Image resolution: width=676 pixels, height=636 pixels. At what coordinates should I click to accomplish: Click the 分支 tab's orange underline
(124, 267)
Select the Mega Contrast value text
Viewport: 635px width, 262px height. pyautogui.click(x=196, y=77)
.....
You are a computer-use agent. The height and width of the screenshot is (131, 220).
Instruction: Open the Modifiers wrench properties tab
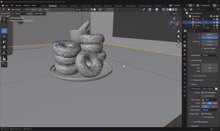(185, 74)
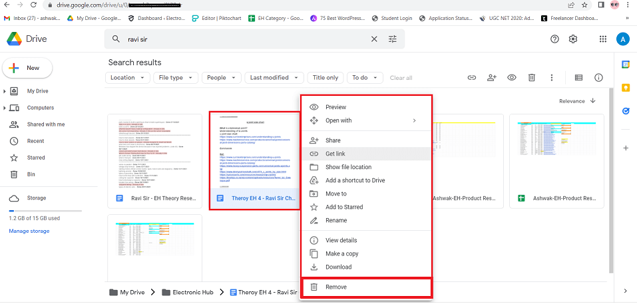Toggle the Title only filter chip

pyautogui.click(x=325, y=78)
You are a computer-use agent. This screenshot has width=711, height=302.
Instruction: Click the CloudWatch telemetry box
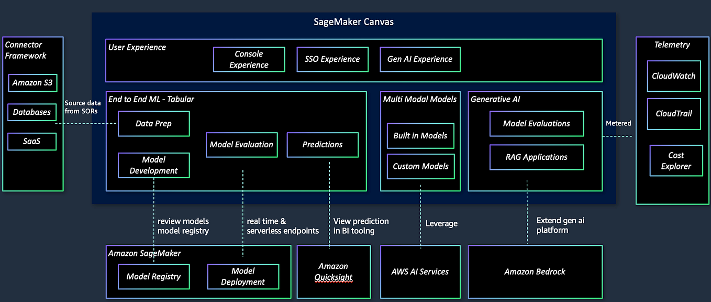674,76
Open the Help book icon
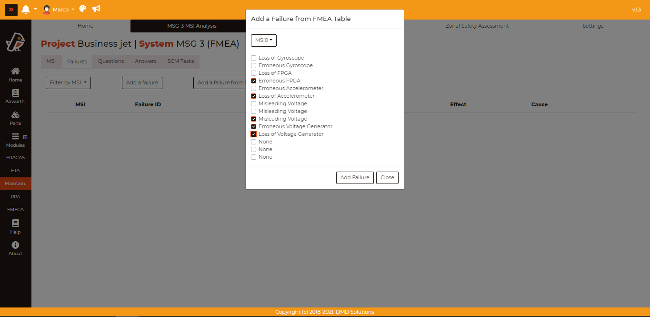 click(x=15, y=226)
.....
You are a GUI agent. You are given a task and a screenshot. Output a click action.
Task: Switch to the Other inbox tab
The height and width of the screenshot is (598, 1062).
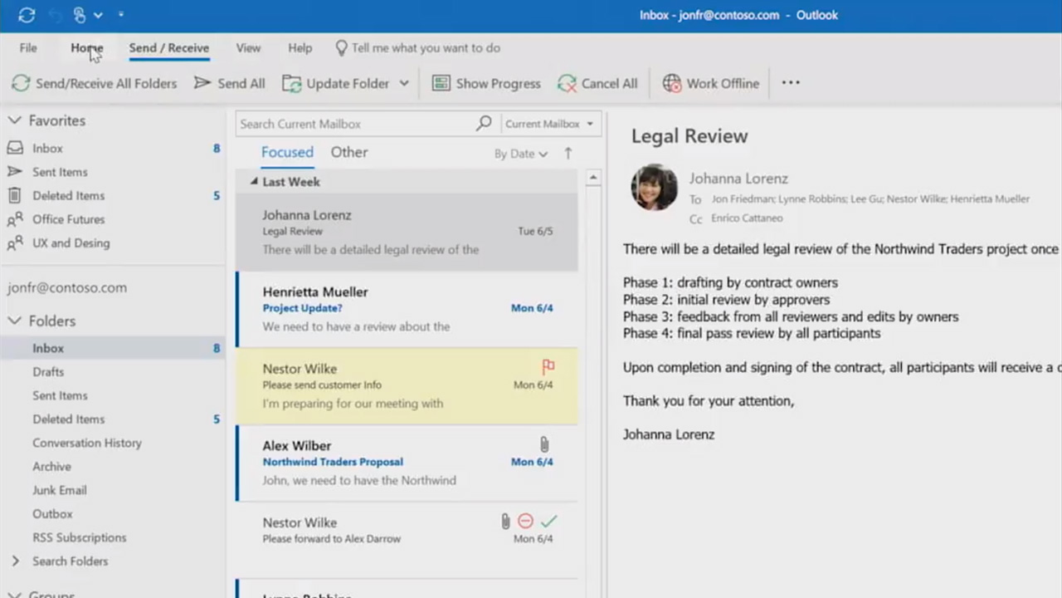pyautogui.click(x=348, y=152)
.....
Goal:
Render the material above as a numbered list, from the line containing "You are a computer-use agent. This" through the line containing "click(x=15, y=226)", inclusive. Skip blank lines and leave out the pictures.

Output of the exercise:
1. You are a computer-use agent. This screenshot has width=711, height=302.
2. Instruction: Click the CloudWatch telemetry box
3. 674,76
4. Open the Help book icon
5.  click(x=15, y=226)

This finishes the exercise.